142x12 is a rear axle standard that has been readily adopted on mountain bikes in recent years, and comprises an axle with a 12mm diameter with 142mm rear hub spacing. It's a system designed to be as quick and easy to use as a regular quick release, but with the extra security, strength and stiffness offered by the thru-axle design. Why 12mm? Because that's the largest size that will fit through a cassette and lockring without a complete redesign.
The regular quick release hasn't really changed since Tullio Campagnolo first stumbled across the idea in 1927, at the side of the road during a race, when he was struggling with the wing nuts that were standard on road bikes in the early part of the 20th Century.
This is the first time we’ve seen a road bike with bolt-thru axles. Giant recently released their TCX cyclocross bikes with a bolt-thru fork and regular QR rear axle, but as for road bikes we’re struggling to recall any others. Even the Colnago C59 Disc, one of the first disc-equipped road bikes, only had regular quick release axles. We really expect to see a lot more thru-axle use on the next generation of road bikes designed with Shimano and SRAM’s disc brakes in mind, just as has happened over in the mountain bike world.
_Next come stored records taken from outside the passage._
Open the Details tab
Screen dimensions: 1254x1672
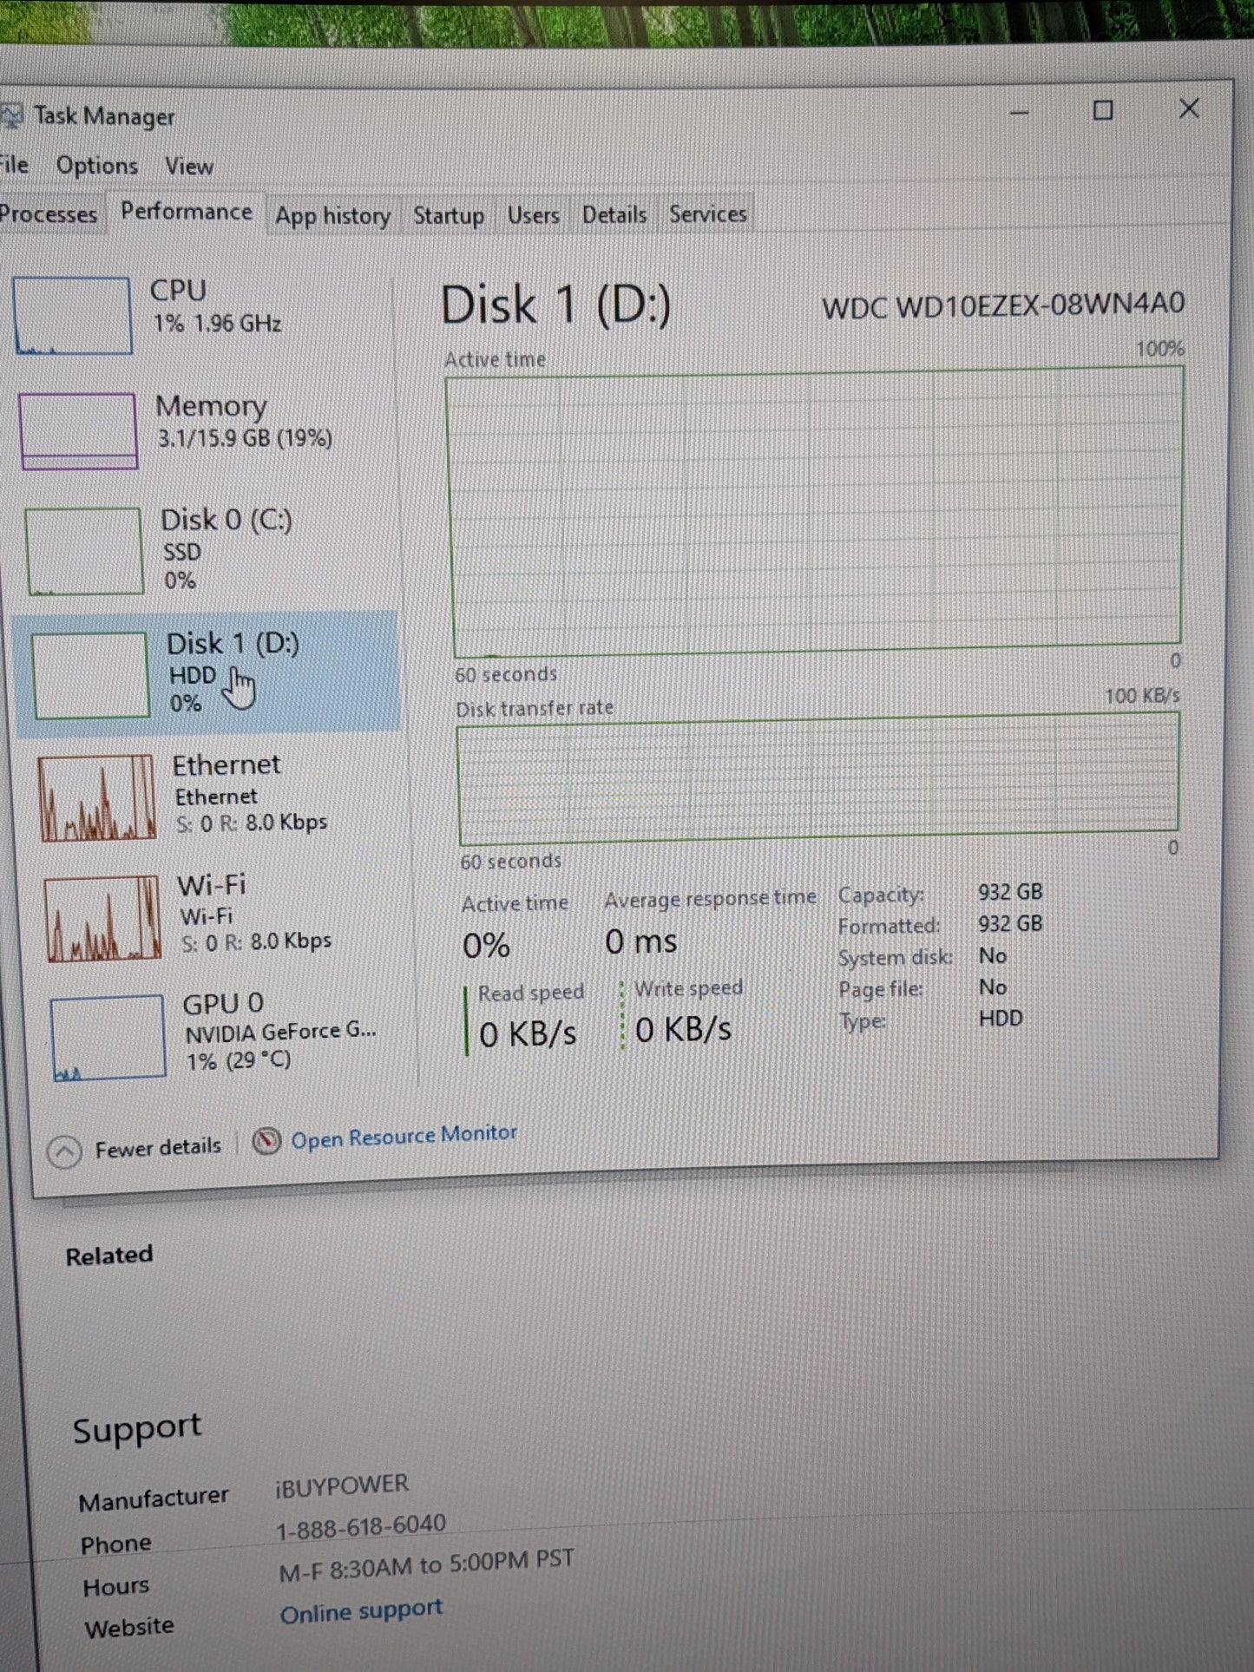(614, 214)

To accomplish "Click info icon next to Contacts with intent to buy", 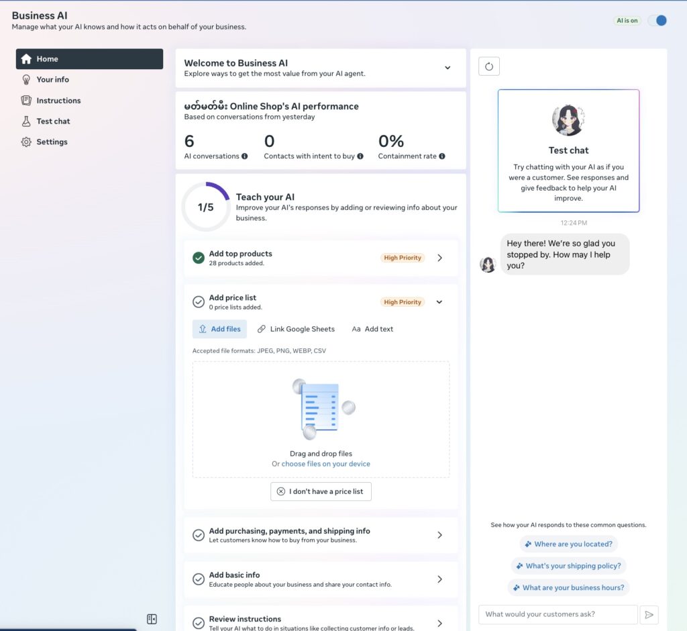I will point(360,156).
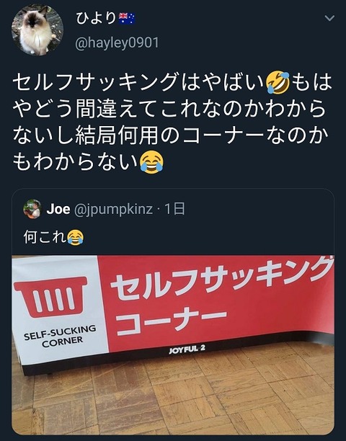Open ひより's cat profile picture
Screen dimensions: 346x441
click(37, 30)
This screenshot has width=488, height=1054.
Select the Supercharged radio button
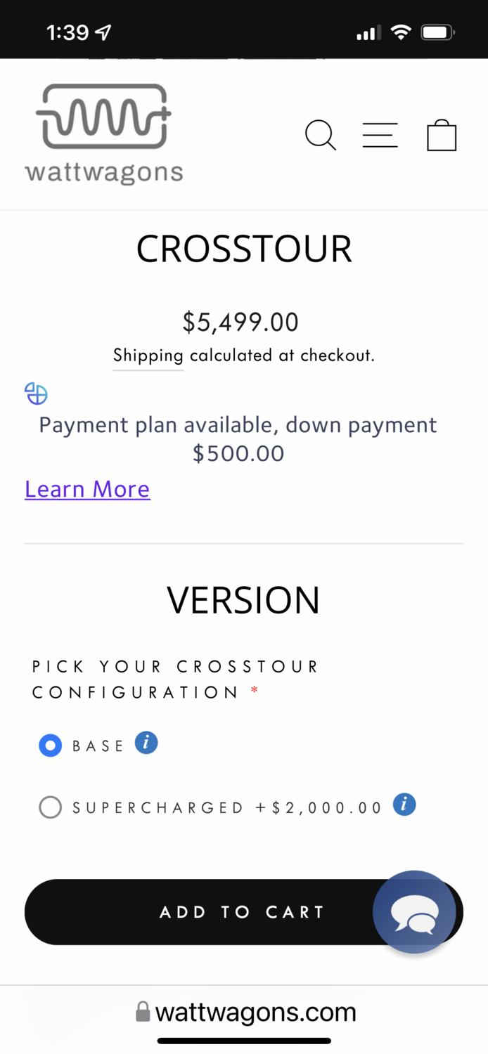(51, 807)
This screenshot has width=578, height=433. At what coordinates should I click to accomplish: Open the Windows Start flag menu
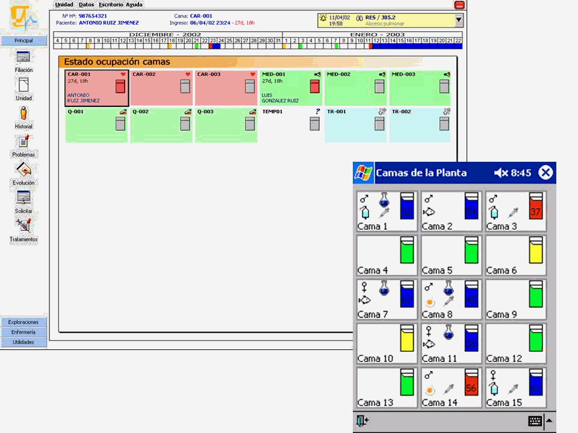363,173
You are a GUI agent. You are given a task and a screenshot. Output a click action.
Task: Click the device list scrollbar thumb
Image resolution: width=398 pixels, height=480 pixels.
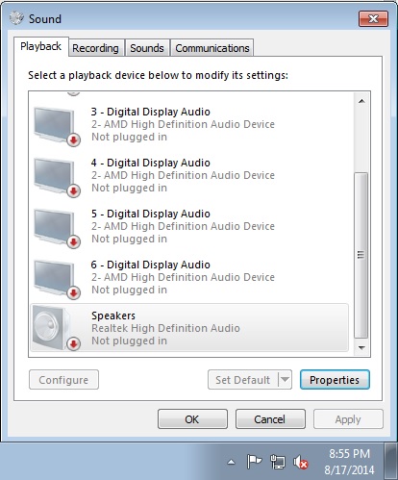[361, 255]
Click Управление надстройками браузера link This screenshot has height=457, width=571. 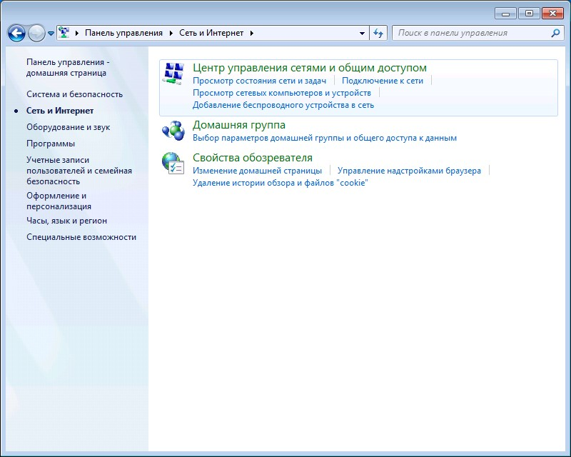(x=409, y=171)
Principia are using Shimano's recently released hydro disc brake. The rear disc brake uses the post mount standard and is placed inside the rear triangle. The hoses are routed externally, with the front host passing down the back of the fork. The wiring for the Di2 groupset is routed internally. We can presume the carbon fibre laup has been developed specifically, with extra carbon in the high stress areas near the disc brakes, and weight saved in the seatstays which no longer need to support caliper brakes.
A lot of people believe disc brakes will take over in road cycling in the next 10 years, including TRP and SRAM.
Rotor size with the Shimano disc brakes appears to be 160mm at the front and a smaller 140mm at the back. Principia have incorporated the new Shimano Di2 seatpost battery to hide it away, keeping the lines of the frame clean. Componentry includes the new FSA K-Force Light Compact BB386EVO chainset that we told you about the other week.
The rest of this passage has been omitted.